Mit offenem Mund starrte sie ihm hinterher. Hatte er sie wirklich stehen lassen?

 

*

 

Eine Parkuhr im Wohnzimmer? Das ist selbst für dich übertrieben!“

Elli hatte gelacht.

„Ich finde sie hübsch.“

„Mir reichen schon die Parkscheinautomaten in der Stadt, da muss ich so ein Ding nicht noch zu Hause rumstehen haben.“

Aber für ihre Tante hatte diese Parkuhr eine besondere Bedeutung. Welche, erfuhr Melanie erst später.

Ach Elli, dachte Melanie. Sie war die Einzige, die ihre Tante so nannte. Ein Überbleibsel aus Kindheitstagen, als sie den Namen noch nicht aussprechen konnte, so war es erst Ellabett und dann schließlich Elli.

Ein Mann ging vorbei. Der Terrier an der Leine schnüffelte an der Schubkarre. Mit einem kurzen Blick kontrollierte Melanie, ob die Plane ihre Fracht noch bedeckte. Sie hatte keine Lust, irgendwelche Fragen zu beantworten.

Der Mann nickte ihr kurz zu und zog seinen Hund weiter.

 

*

 

Tränen standen in Lizzys Augen. Wut, Verzweiflung, Enttäuschung? Am liebsten wäre sie gegangen, aber Fritz würde sie suchen und schließlich daheim finden. Wie sollte sie ihren Eltern erklären, dass sie ihn einfach hatte stehen lassen? Sie spürte jetzt schon Gertis tadelnden Blick – einen Mann wie Fritz, wegen dir hat er jetzt auch noch ein Strafmandat!

Womöglich musste sie noch das Bußgeld bezahlen, weil er sie schließlich gebeten hatte, den Parkographen zu füttern.

Der Geldschlitz schien sie höhnisch auszulachen.

Sie war auf ein Picknick eingestellt und die einzigen Münzen, die sie bei sich trug, waren Pfennige und hinderten ihre Strümpfe daran, herunterzurutschen!

Vielleicht hatte Gerti in den Picknickkorb …?

Sie packte den Türgriff. Abgeschlossen!

Wütend stampfte sie auf, besann sich aber eines Besseren, als es verdächtig an den Haltern zog.

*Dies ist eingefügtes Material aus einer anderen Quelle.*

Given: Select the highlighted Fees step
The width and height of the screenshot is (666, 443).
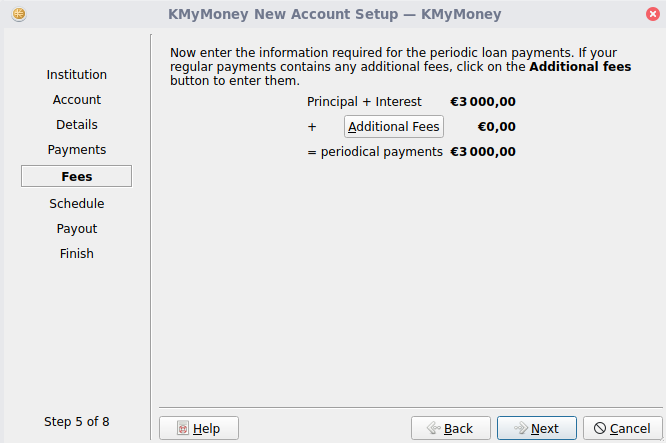Looking at the screenshot, I should pyautogui.click(x=77, y=176).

Da hörte sie hinter sich ein Klimpern.

Der junge Mann warf gerade einen Groschen in den Münzschlitz. Er war nicht so stattlich anzusehen wie Fritz, die Nase schien zu groß für das schmale Gesicht mit dem lausbübischen Lächeln.

„Wenn ich schon die Gebühren Ihres Begleiters zahle, hat er bestimmt nichts dagegen, wenn ich Sie auf einen Kaffee einlade.“

Lizzy wusste, dass sie ihn anstarrte, war aber zu perplex, um zu antworten.

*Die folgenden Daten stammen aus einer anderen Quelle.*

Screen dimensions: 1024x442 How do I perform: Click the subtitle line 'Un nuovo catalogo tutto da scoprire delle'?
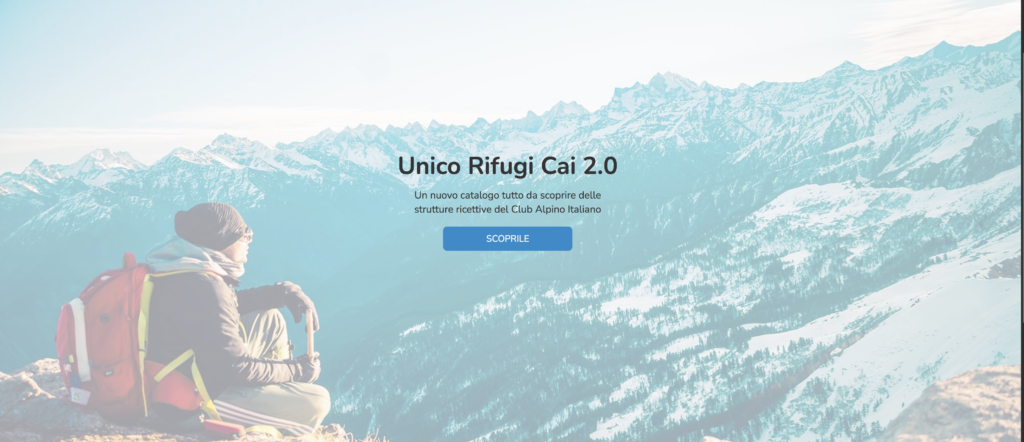click(507, 195)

„Verzeihen Sie, wie unhöflich von mir. Gestatten, Hans Winkler.“ Er zog einen imaginären Hut.

„E… Elisabeth Berger“, stammelte Lizzy.

„Wie wäre es mit dem Café dort drüben? Dann können Sie sehen, wenn Ihr Begleiter zurückkommt.“

Ehe sie sich versah, hatte er sie schon untergehakt. Nach ein paar Schritten blieb Lizzy stehen.

„Lieber nicht da, dort wollte Fritz mich treffen!“

Er überlegte. „Eine Straße weiter ist noch eins.“

Lizzy nickte und sie gingen weiter, als plötzlich ein kleiner Gegenstand herunterfiel. Hans bückte sich und zog eine Augenbraue hoch, während er die Münze betrachtete. Lizzy spürte, wie ihre Wangen glühten.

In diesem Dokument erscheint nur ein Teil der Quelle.